Although a controlled segmentation of the euro system through the exit of the most competitive countries would actually be the most effective way to help the deficit countries, it could still be seen as a decision by the strong to abandon the weak. Europe's history makes it difficult for Germany's leaders to initiate such a move.

David Fuller's view Veteran subscribers may recall that I favoured retention of the European Free Trade Association, to preserve peace and promote economic growth within Europe, long before the single currency was launched. Currency unions, formed by aligned countries which wish to remain independent, have had a difficult history.

Predictably, the euro has not avoided similar problems.

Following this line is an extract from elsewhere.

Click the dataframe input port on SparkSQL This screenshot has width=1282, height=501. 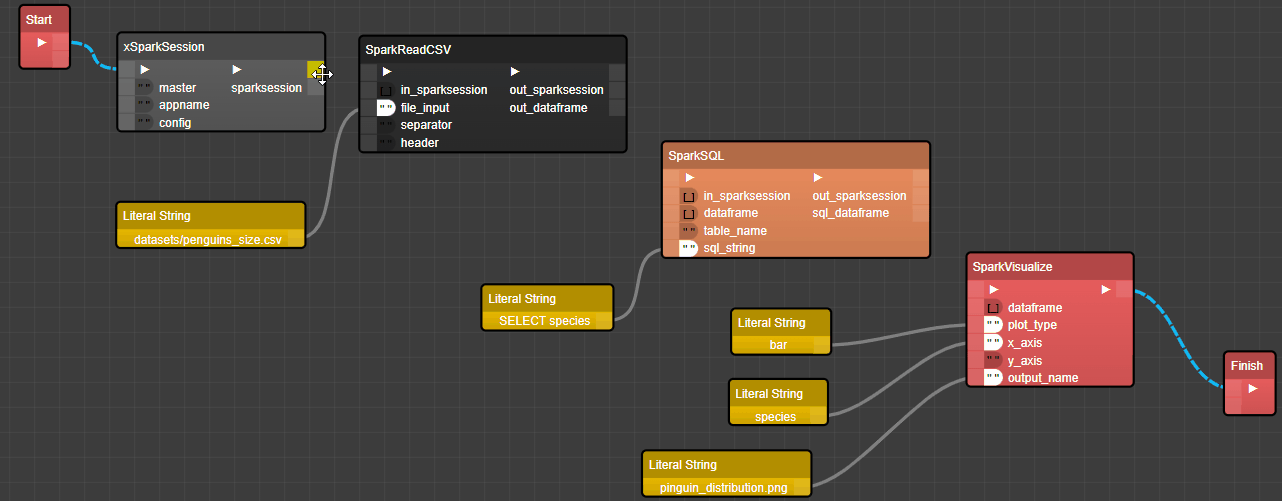click(x=688, y=213)
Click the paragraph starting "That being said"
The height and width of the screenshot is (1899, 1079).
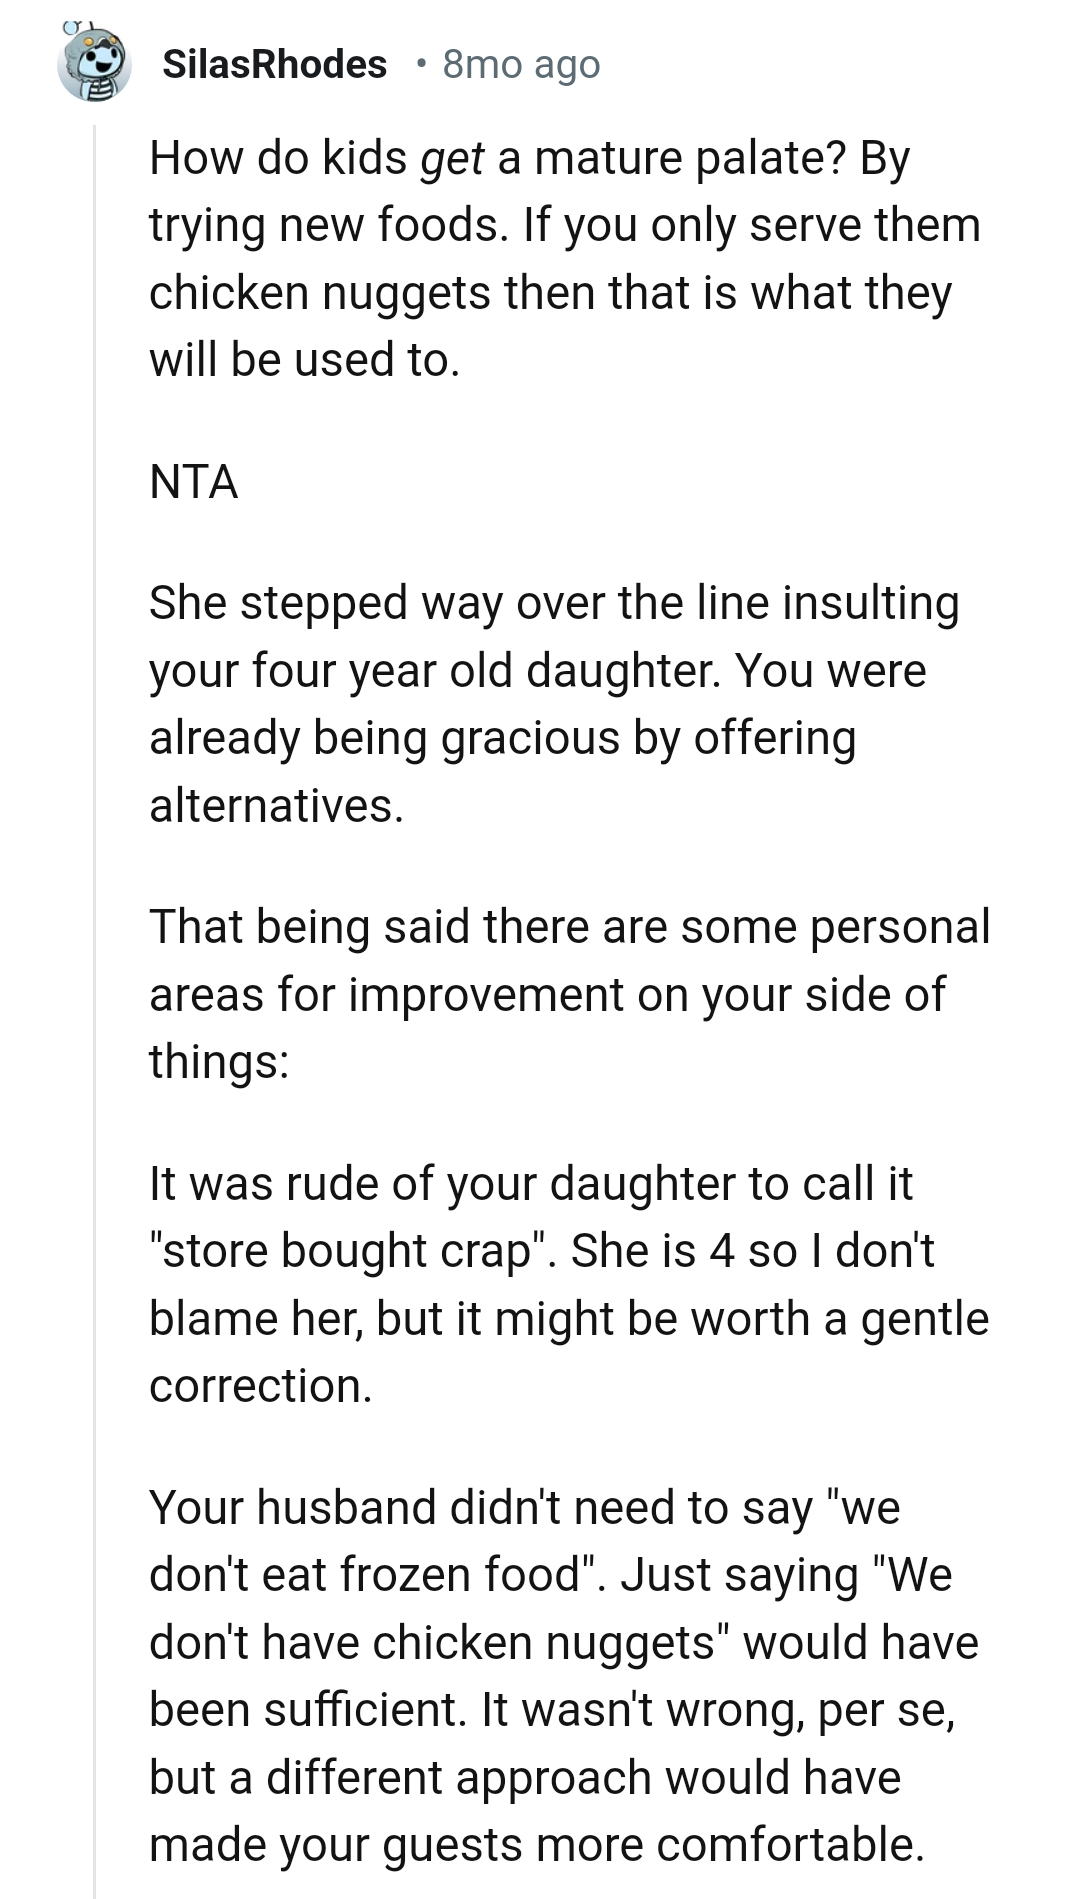point(569,993)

It was the triumph of ego and naivety, rather than common sense. It has also compromised democracy within modern Europe. Worse still, it has revived historic enmities among ancient civilisations.

Nevertheless, I have also maintained that the euro would survive, if that is what most Europeans actually want. Today, European governments still proclaim their commitment to the euro, publicly, but this has an increasingly hollow ring. Few European politicians would test this resolve with a 'yes or no' referendum on whether or not their citizens favour remaining within the single currency.

Obviously, the single currency would be less contentious if Europe's economic performance improved. It could, and should, as Europe has moved somewhat closer to fiscal union. Mario Draghi's ECB has been very effective in lowering interest rates among Europe's countries with deficit problems. This has bought time but the ECB does not have the mandate to institute pro-growth policies.